#### TEXTE EXTRAIT
+++

Priorité absolue à la gestion de la crise

Nous le savons tous aujourd’hui, le Covid-19 est une crise sans précédent. A la fois sur le plan humain, économique et financier. Chômage partiel ou licenciement, rupture de relations commerciales, perte de chiffre d’affaires, la liste des conséquences de la crise est longue et va sans doute s’allonger. Le juriste a un rôle essentiel à jouer sur tous ces tableaux.

Gardien du temple, conseiller de la DG, protecteur des salariés et « team member » de la stratégie de l’entreprise dans son ensemble, le juriste est un maillon fort et indispensable de la bonne gestion de la crise du Covid-19. En interne comme en externe, le juriste doit conseiller la DG et les RH non seulement sur le déluge de lois, ordonnances et réglementations relatives au Covid-19, mais aussi et surtout sur leur impact en interne et les modifications à faire pour s’adapter.

+++

#### CONSIGNES
1. Énumérez les rôles que le texte extrait attribue au juriste dans la phrase commençant par « Gardien du temple ».
2. Répondez aux questions suivantes d'après le texte extrait :
(a) Sur quels plans le Covid-19 est-il présenté comme une crise sans précédent ?
(b) Qui le juriste doit-il conseiller, en interne comme en externe ?
(c) Outre le déluge de lois, ordonnances et réglementations, sur quoi doit surtout porter ce conseil ?

+++

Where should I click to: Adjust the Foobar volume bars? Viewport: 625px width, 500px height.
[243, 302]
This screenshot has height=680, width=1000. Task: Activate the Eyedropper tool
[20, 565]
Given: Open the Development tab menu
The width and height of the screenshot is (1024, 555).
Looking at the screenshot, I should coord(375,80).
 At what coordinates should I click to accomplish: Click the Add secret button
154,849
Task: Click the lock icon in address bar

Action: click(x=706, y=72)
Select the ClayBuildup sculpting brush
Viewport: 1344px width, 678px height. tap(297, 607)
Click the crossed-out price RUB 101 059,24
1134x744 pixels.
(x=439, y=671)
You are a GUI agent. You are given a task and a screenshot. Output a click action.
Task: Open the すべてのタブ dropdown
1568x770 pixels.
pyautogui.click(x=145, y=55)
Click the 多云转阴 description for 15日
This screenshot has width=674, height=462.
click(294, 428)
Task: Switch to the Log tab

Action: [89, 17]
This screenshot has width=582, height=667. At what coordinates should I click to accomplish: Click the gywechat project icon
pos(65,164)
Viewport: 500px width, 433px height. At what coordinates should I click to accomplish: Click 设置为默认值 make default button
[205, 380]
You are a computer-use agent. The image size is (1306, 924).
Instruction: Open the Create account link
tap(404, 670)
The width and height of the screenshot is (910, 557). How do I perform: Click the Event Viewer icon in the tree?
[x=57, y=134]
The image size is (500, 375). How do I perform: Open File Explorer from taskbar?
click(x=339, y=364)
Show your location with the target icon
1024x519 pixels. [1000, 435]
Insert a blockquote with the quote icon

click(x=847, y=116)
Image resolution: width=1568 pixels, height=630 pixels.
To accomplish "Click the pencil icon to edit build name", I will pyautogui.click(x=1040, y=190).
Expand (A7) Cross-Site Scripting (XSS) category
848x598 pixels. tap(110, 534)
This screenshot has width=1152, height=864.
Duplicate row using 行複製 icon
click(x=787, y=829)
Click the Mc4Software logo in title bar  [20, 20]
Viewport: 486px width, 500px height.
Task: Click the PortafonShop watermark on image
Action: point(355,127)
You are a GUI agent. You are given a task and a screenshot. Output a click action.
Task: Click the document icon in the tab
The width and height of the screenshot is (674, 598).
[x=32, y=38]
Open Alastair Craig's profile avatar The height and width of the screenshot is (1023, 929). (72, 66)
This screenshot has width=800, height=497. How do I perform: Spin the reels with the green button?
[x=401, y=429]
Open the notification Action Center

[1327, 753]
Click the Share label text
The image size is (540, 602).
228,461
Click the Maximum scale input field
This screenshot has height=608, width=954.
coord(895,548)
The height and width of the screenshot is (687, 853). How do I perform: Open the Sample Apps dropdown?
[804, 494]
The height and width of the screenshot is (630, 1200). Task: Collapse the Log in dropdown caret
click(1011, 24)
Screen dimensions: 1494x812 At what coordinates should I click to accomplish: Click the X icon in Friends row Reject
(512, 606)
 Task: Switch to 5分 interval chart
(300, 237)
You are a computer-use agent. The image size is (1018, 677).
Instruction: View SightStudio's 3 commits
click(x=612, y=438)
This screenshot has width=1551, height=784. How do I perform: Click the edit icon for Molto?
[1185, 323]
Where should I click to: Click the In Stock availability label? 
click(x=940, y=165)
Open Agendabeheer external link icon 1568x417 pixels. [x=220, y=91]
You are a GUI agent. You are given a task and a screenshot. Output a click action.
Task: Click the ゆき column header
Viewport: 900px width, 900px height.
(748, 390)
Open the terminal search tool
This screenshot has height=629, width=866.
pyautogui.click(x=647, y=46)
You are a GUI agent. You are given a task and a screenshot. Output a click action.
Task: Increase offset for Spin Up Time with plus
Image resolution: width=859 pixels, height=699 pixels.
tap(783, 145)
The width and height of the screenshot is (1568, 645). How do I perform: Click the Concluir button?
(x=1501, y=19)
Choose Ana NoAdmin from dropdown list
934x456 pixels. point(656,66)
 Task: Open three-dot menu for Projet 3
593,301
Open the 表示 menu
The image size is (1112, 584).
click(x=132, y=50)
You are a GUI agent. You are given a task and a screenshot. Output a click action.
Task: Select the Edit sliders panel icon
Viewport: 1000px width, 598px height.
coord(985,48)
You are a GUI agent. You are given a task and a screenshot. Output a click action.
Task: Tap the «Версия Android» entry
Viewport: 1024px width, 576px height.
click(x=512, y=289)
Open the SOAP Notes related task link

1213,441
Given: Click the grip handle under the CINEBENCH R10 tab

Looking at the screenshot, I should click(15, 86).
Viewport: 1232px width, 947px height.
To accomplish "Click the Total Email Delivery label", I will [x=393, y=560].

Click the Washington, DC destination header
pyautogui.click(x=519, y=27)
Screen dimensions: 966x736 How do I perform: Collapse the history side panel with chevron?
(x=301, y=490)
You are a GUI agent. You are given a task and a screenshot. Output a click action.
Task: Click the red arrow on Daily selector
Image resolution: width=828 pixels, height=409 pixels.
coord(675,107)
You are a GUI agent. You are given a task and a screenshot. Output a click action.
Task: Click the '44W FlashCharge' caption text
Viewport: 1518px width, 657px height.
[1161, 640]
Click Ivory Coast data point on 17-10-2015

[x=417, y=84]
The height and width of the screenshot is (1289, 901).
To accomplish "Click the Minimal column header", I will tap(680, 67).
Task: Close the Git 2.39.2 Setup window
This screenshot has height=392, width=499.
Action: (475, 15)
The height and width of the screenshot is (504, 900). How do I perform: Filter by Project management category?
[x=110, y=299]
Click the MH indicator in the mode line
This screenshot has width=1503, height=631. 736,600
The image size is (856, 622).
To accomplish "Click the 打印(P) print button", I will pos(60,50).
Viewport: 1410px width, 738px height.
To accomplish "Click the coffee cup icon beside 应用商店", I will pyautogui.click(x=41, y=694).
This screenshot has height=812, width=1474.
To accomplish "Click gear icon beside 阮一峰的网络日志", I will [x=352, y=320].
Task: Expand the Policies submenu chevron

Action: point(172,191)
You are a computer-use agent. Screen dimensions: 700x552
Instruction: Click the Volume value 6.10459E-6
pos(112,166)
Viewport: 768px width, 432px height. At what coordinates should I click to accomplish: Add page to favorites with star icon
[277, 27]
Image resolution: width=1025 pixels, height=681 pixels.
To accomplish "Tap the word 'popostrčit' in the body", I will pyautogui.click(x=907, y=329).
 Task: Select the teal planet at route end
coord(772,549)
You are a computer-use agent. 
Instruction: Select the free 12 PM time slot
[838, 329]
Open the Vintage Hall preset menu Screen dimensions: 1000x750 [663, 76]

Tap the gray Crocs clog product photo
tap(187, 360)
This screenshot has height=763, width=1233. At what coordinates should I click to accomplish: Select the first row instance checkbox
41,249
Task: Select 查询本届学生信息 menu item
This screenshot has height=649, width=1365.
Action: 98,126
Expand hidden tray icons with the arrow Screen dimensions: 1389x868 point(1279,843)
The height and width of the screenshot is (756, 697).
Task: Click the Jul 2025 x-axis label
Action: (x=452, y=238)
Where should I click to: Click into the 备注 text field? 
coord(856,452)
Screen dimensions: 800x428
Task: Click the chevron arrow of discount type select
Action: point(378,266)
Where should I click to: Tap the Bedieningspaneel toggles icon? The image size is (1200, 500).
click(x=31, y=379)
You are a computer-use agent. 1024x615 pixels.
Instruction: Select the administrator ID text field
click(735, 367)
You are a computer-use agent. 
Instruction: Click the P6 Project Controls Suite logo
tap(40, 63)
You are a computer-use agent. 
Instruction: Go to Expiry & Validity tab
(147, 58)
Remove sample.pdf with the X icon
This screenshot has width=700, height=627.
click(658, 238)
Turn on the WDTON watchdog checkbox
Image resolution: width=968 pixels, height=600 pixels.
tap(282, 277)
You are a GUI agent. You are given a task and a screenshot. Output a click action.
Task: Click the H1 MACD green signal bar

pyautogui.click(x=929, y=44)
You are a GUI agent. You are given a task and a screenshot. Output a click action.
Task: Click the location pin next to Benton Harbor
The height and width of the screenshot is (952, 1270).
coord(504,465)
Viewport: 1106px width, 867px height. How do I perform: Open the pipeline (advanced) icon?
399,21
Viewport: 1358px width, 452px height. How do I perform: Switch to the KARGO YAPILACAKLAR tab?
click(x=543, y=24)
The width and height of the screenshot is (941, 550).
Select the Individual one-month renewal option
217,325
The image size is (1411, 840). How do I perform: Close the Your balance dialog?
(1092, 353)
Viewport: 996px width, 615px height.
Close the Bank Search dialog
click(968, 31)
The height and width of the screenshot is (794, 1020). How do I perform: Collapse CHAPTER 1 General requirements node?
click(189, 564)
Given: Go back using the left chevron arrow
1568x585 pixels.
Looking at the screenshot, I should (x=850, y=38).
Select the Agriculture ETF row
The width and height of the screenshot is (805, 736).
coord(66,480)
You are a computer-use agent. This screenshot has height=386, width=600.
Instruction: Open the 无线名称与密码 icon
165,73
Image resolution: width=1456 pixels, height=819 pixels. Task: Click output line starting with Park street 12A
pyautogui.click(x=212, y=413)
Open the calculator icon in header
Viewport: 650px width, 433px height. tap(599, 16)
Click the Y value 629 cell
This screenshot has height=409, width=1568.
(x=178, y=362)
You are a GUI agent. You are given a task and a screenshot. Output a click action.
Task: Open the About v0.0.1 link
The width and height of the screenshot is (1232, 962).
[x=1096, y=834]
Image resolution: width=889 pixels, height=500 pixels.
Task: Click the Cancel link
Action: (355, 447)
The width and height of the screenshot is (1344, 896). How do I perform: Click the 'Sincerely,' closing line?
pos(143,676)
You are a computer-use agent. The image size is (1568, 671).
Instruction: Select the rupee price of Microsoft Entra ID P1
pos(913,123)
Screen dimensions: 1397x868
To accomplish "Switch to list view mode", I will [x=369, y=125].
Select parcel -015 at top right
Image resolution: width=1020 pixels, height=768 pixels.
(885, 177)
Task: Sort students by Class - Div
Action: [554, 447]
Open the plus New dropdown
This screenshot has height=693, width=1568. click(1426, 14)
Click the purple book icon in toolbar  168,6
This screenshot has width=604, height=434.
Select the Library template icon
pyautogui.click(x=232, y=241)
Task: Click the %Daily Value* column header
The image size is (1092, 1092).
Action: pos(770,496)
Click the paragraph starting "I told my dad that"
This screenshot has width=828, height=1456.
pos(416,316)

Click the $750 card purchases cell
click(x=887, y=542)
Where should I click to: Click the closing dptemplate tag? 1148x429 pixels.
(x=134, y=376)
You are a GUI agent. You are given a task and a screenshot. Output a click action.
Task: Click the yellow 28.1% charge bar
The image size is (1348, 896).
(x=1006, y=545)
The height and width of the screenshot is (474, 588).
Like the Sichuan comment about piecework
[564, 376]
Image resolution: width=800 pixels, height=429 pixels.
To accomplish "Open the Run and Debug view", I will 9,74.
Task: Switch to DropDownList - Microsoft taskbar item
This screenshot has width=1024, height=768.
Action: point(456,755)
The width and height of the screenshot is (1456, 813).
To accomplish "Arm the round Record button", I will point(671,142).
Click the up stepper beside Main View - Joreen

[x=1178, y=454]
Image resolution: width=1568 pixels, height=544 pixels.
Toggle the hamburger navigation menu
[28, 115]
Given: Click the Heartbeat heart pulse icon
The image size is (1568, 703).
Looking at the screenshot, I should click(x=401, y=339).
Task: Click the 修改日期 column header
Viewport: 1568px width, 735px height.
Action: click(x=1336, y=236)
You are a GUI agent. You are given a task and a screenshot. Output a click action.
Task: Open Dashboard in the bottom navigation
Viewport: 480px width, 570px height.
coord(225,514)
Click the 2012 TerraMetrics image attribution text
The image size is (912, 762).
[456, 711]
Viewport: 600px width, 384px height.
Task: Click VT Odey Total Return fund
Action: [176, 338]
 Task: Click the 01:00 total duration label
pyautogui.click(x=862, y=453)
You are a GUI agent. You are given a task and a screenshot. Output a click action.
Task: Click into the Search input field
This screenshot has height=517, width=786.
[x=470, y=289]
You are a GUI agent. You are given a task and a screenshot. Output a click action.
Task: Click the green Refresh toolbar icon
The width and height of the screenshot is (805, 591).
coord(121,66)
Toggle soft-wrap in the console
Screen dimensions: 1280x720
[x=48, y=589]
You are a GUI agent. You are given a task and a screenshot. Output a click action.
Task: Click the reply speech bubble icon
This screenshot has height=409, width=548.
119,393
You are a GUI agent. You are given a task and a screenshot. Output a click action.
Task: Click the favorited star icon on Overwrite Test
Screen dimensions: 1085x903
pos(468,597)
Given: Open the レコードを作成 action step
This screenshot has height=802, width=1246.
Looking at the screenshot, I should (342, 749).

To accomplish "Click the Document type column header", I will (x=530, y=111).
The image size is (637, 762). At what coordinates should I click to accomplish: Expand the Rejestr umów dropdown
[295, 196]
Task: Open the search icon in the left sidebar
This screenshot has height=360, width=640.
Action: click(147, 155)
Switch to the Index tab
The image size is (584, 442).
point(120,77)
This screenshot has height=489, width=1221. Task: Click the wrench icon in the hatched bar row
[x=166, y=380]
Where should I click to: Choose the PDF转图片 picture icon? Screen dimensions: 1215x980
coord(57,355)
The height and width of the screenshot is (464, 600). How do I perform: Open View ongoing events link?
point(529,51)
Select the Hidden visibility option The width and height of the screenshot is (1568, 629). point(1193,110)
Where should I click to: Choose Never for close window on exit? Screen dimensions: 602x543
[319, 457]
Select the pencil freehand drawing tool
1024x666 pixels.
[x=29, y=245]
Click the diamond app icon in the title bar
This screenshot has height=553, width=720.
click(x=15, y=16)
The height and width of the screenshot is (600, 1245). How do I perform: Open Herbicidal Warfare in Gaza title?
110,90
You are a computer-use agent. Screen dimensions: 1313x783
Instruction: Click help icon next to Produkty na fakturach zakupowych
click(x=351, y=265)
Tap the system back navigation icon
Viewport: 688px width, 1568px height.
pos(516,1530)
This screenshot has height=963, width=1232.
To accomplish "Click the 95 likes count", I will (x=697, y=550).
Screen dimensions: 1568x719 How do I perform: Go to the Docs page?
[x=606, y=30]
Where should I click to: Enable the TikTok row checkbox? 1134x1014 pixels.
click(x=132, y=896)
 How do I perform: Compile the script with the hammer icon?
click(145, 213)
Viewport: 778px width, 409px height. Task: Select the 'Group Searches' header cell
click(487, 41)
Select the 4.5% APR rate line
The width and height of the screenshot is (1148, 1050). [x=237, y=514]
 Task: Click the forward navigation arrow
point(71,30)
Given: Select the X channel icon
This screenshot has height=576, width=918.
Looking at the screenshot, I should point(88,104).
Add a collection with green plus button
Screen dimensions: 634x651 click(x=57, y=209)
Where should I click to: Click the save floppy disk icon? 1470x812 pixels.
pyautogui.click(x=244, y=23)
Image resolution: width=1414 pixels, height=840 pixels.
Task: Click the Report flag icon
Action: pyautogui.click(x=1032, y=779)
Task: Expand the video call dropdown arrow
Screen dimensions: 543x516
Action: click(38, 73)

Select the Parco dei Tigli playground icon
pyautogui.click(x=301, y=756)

+++

#### RÉPONSES NUMÉROTÉES
1.
- Gardien du temple
- Conseiller de la DG
- Protecteur des salariés
- « Team member » de la stratégie de l'entreprise dans son ensemble

2.
(a) Sur les plans humain, économique et financier.
(b) La DG et les RH.
(c) Sur leur impact en interne et les modifications à faire pour s'adapter.